Por eso es urgente hablar. Volver a contar. Desobedecer el mandato del silencio. Porque lo que no se dice no desaparece: se transforma en otra cosa, muchas veces más cruel, más deshumanizante.

Ese joven que rechazó la memoria y ahora celebra el odio no es solo una anécdota. Es un síntoma. Y cada síntoma nos está diciendo lo mismo: o hablamos, o nos hablarán otros con las palabras del miedo.

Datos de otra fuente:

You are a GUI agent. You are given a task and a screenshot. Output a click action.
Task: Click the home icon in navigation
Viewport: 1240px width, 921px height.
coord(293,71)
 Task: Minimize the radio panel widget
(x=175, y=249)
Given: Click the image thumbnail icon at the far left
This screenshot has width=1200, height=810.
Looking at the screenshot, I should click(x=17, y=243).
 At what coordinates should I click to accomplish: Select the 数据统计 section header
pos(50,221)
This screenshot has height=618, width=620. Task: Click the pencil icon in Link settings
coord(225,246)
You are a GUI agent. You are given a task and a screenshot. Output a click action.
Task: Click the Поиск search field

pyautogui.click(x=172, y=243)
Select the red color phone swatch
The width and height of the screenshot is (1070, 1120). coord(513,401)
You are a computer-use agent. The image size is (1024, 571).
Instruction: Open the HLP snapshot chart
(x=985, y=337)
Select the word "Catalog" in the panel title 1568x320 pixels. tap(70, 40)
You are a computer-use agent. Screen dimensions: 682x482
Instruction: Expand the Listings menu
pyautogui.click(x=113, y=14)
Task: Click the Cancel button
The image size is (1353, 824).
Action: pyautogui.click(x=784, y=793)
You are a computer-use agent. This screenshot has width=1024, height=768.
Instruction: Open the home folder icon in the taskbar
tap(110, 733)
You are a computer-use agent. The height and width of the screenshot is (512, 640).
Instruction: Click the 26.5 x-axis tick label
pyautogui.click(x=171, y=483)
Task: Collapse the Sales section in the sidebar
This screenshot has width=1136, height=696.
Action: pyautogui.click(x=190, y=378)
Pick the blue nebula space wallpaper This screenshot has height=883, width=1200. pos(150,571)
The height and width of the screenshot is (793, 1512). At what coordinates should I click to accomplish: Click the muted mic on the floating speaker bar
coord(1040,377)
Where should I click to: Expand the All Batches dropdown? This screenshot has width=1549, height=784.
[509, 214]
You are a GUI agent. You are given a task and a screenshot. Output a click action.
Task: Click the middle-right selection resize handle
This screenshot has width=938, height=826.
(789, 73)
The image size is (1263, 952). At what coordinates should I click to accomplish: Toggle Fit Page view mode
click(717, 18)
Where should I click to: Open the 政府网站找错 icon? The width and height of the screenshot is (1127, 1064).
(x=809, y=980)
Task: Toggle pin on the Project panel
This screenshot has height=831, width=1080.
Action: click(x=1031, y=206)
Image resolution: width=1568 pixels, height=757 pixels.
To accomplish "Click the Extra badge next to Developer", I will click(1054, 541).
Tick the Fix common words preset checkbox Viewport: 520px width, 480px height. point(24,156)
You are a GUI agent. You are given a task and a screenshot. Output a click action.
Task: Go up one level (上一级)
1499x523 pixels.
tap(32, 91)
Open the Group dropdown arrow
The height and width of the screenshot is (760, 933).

Hoy, 5 de agosto, se conmemora el asesinato de las Trece Rosas, mujeres jóvenes fusiladas por el franquismo. Y ayer mismo, en una playa de Granada, varios bañistas salieron corriendo a detener a personas que llegaban exhaustas en una patera. Pobres persiguiendo a pobres, contagiados por un relato que convierte a seres humanos en amenazas.

Hoy es un día para recordar. Pero también para elegir.

Escojo esto. Escojo hablar. Escojo no callarme.